So, all that, together with the London Honey Festival (we won no prizes), is why I didn’t find time to write much in August.

An Early Harvest Festival

September is the month that beekeeping really turns from a quietly antisocial hobby into a social maelstrom of gladhanded cheeriness and cut-throat competition. It’s the month when all the local end-of-summer shows and events seem to happen, including the Thames Festival, the Bromley and Orpington Honey Show (we forgot to enter) and, closer to home,  a series of cookery demonstrations, plant sales and workshops at the Community Greenhouses. And it’s not just beekeepers who have to travel. You might have seen some of our bees at the Bermondsey Street Festival, for example, and they don’t always go quietly.

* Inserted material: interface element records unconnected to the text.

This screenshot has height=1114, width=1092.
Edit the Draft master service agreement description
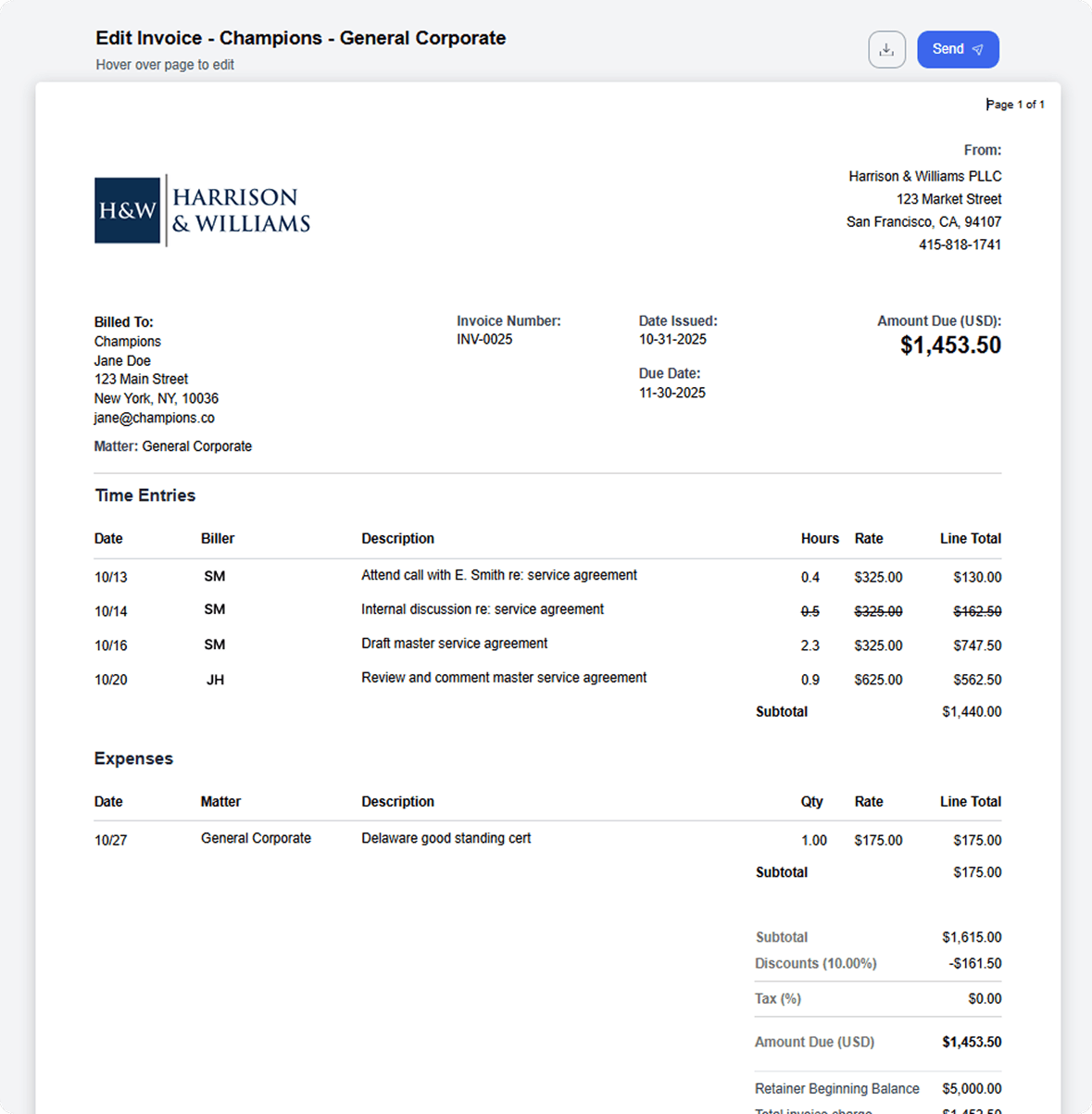pos(454,643)
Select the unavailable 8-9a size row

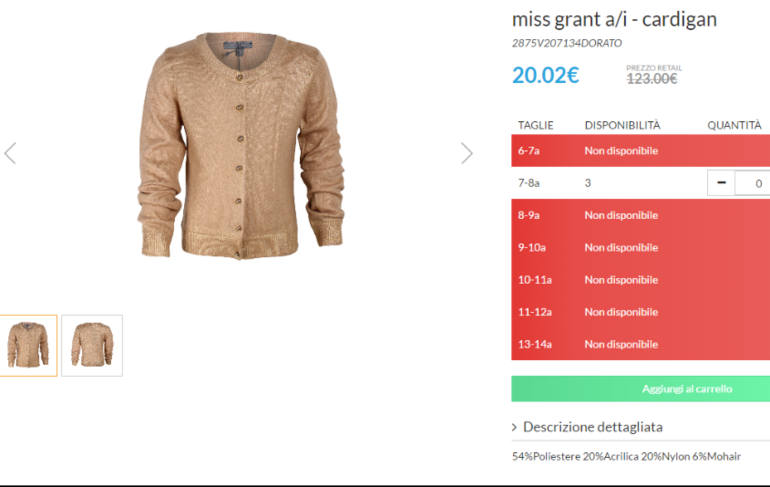(640, 215)
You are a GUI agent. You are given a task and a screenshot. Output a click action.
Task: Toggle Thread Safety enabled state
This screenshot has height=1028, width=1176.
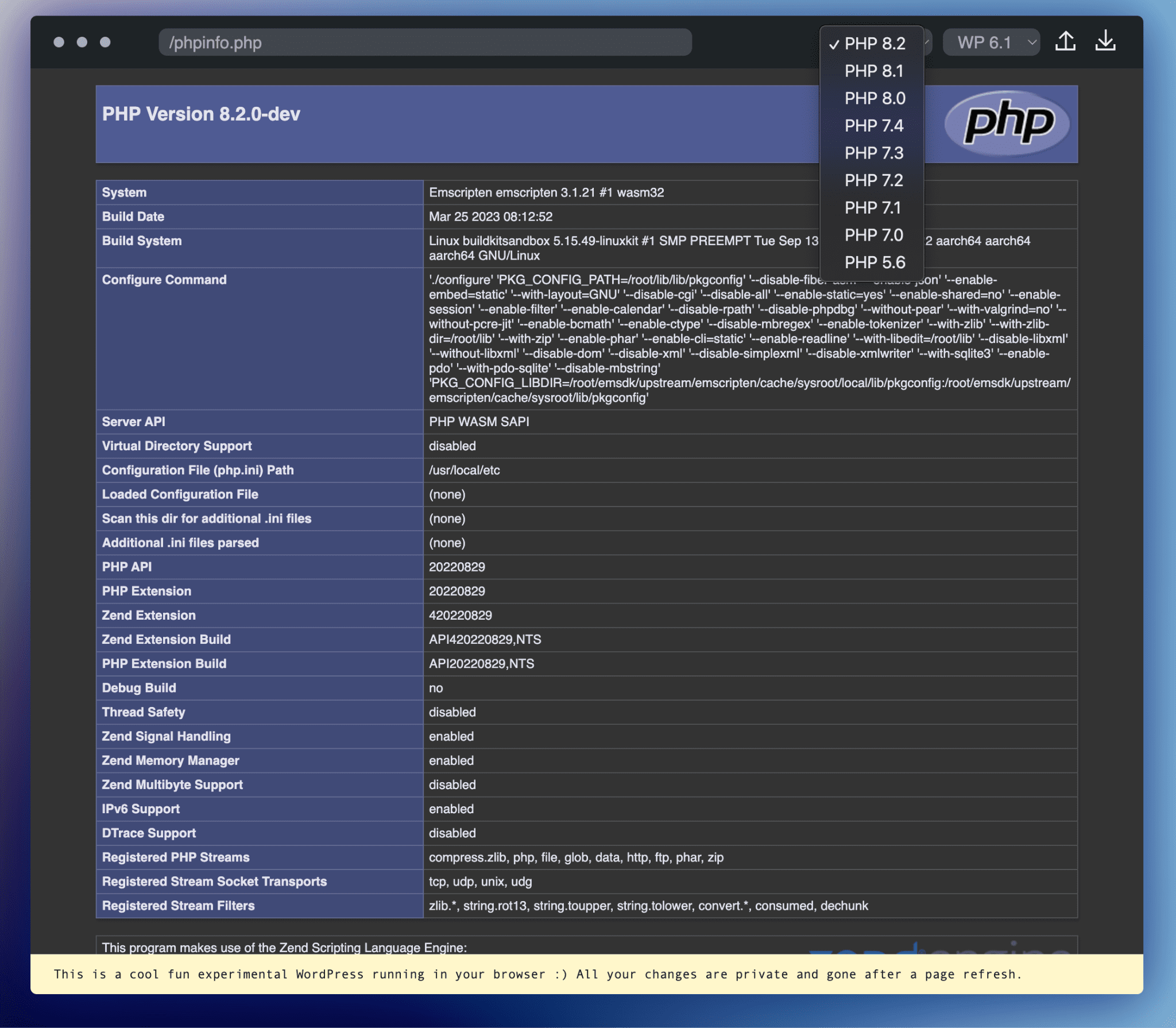[x=451, y=712]
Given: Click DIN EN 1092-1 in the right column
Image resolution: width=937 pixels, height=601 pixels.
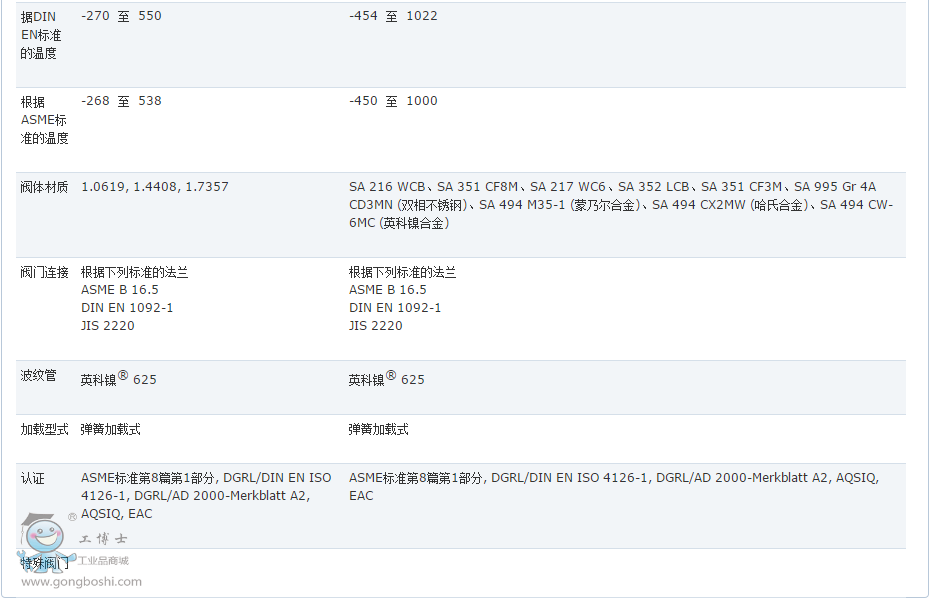Looking at the screenshot, I should pos(395,308).
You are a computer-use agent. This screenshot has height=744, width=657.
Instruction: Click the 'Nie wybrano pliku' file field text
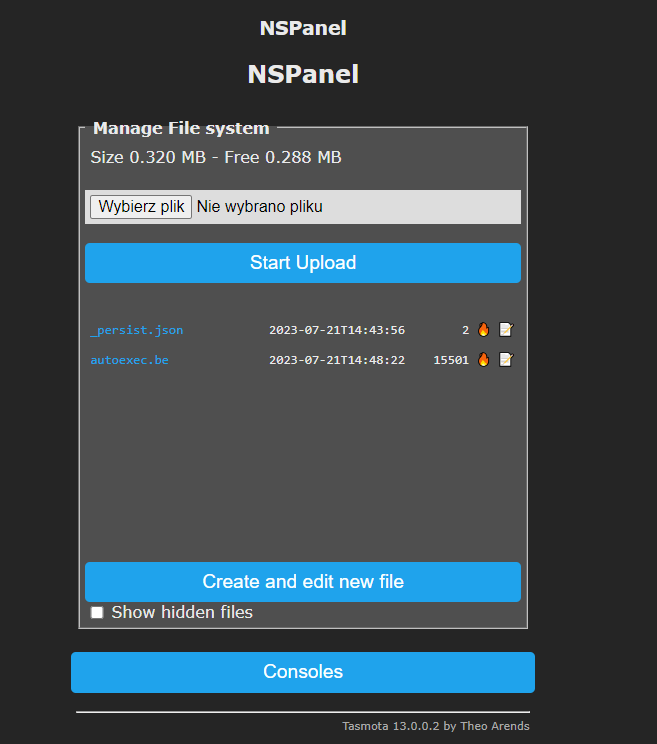pos(260,207)
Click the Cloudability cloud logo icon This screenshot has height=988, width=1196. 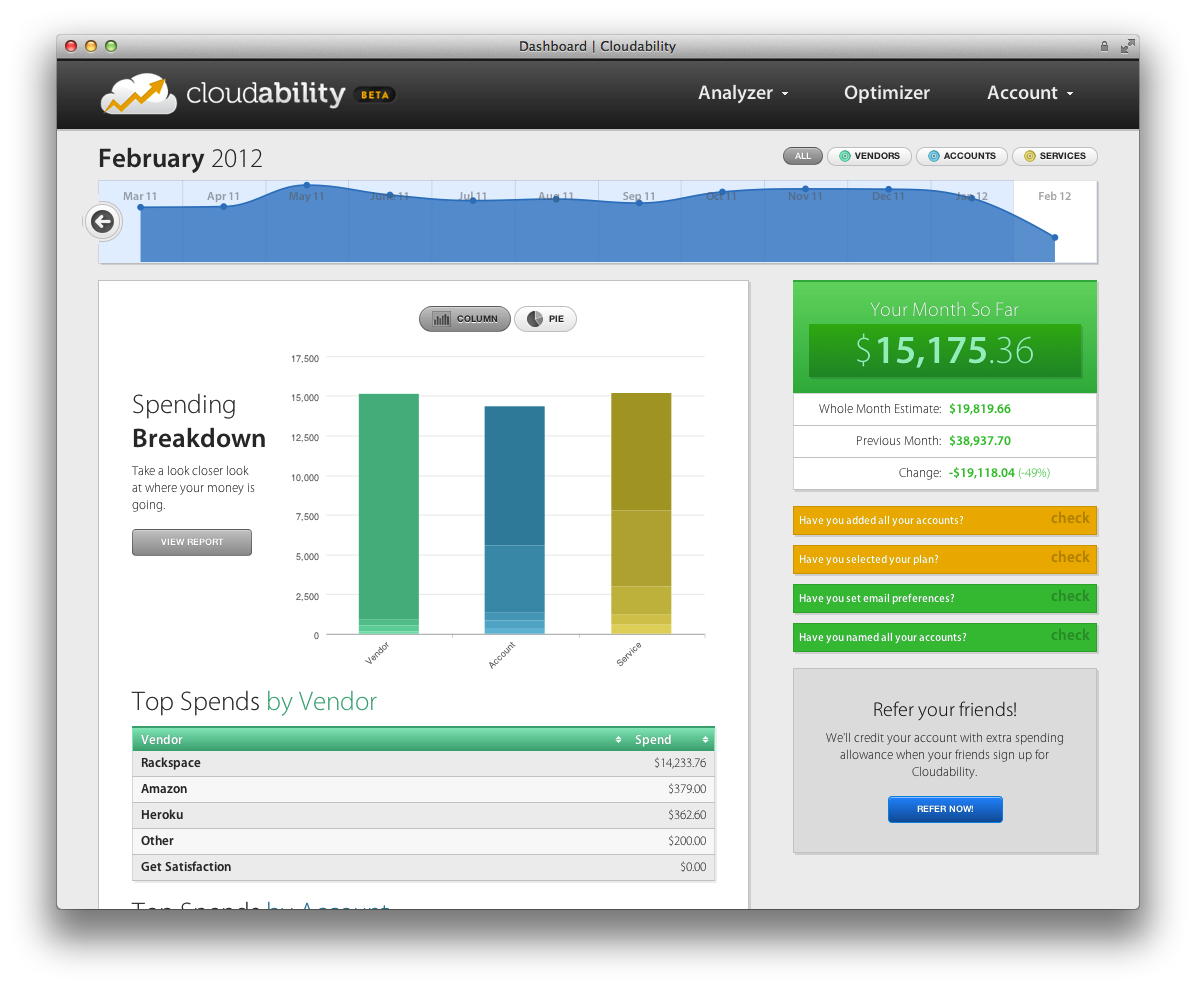(138, 92)
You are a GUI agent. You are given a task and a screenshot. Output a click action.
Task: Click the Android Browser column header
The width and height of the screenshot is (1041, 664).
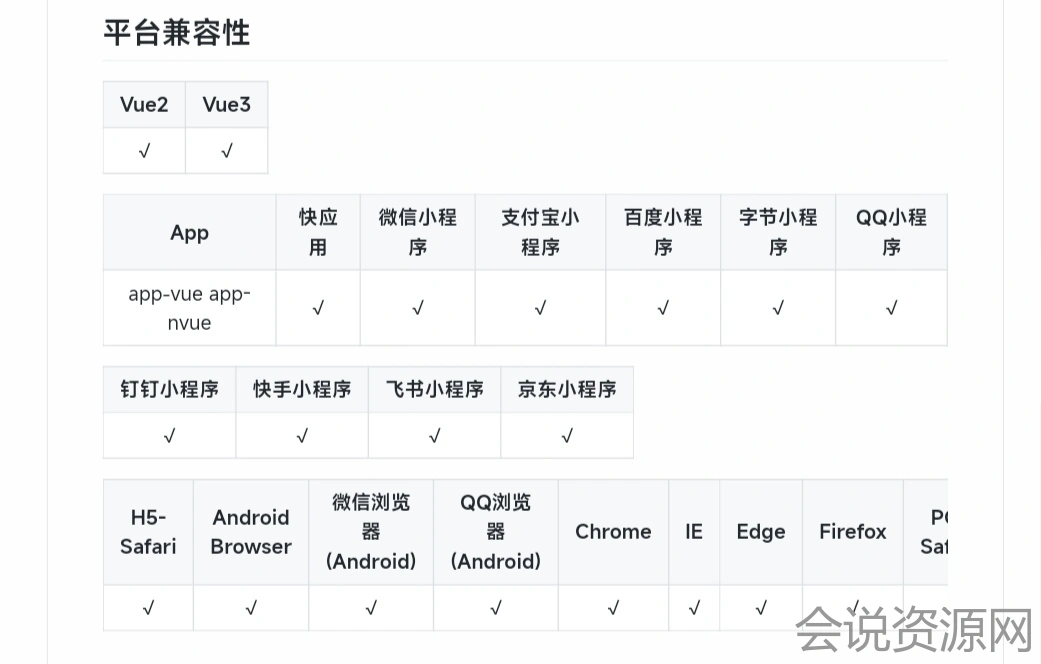[251, 532]
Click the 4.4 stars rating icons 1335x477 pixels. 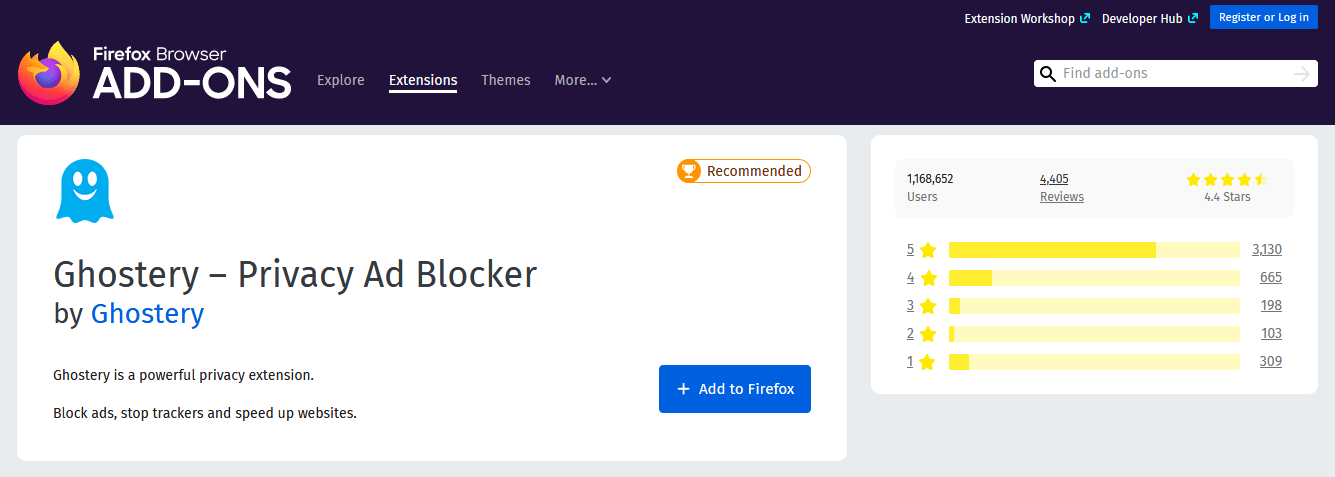[1226, 180]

Even October is relatively packed with tempting events that add to the pressure on time and the number of chores. We failed miserably to enter the Brockwell honey for the London Honey Show on account of misreading the form, and we’ve missed the deadline for the National Honey Show at the end of October. Our excuse for that is that the honey is beginning to crystallize already, so we can’t tell if we should be entering it as ‘clear’ or ‘set’. It’s not a very good excuse, but I can’t think of anything better (except for the excuse we’ve got for not entering the cake. Very tasty it was). We’re also having to prepare more sugar syrup than ever – we usually use this just to feed the smaller, weaker colonies that haven’t managed to store enough honey to meet their own needs, but this year we’ve heard that even large colonies have been starving. For some reason, colonies didn’t bring in much nectar in September, so we’re helping them make up the difference.

But, if I’m honest, my only excuse is that, although preparing sugar syrup isn’t a very exciting pastime, it is more urgent, and apparently more fun, than cobbling together a blog.